◆ **Required tasks**:
1 > In the data structures text, what is meaningful or processed data called?
2 > Retype the part of the data structures text that opens with the words containing "Introduction to Data" and closes with "time and space.".

◆ **Document text**:
Introduction to Data Structures

In this era of tech evolution where every click is recorded, ever wondered how this data collected is organized and stored in systems so that it can be efficiently accessed and updated? This is where data structures come into play. Here, efficiency means in terms of access time and space.

Data at its basic level is just 0s and 1s. It is up to us how we interconnect and represent information with them. If data is arranged systematically then it gets a structure and becomes meaningful. This meaningful or processed data is called information. Data structures help us in organizing the data in a way it can be used efficiently. They are a way how to play with memory and use it efficiently in terms of both space and access time.

Data structures are very important to organize the data. An algorithm is problem-solving. The problem takes some input and creates some output. The input and output should be given in some format. This format is called a data structure. Depending on the format the memory space occupied and the access time of the algorithm varies.

Types of Data Structures

Classifying data structures gives us different ways of accessing and storing data in different ways. Each data structure type is suitable for a particular kind of problem.

Depending on the in-memory representation, data structures divide into two categories:

Linear data structure
Non-linear data structure

Linear data structures

Linear data structures are arranged on a single level sequentially (linearly). The data structure is easy to implement and traverse because it imitates computer memory arrangement. Linear data structures branch further into two subcategories based on memory allocation changes:

Static data structures have a fixed size. Elements can change order, but the memory allocation for the data structure stays the same. Example: Array
Dynamic data structures have a modular size. Runtime changes allow altering the data structure size. The nodes here are created using structures and linked using pointers. Structures can be created dynamically. Example: linked list, stack, queue

Array

Arrays are the basic and simplest data structures in most programming languages which are randomly accessed. It means we can go to any element directly without crossing all the elements. It happens because an array is stored in the memory in a contiguous manner. An array consists of a sequence of elements of the same type.

◆ **Data below**:
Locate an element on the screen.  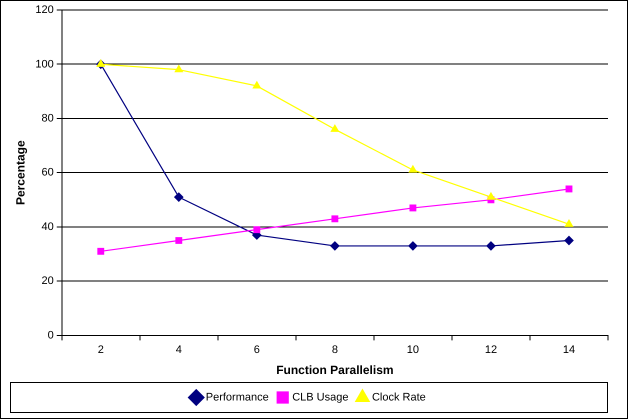
y-tick-label: 120 is located at coordinates (44, 10).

◆ **Responses per task**:
1 > Information.

2 >
Introduction to Data Structures

In this era of tech evolution where every click is recorded, ever wondered how this data collected is organized and stored in systems so that it can be efficiently accessed and updated? This is where data structures come into play. Here, efficiency means in terms of access time and space.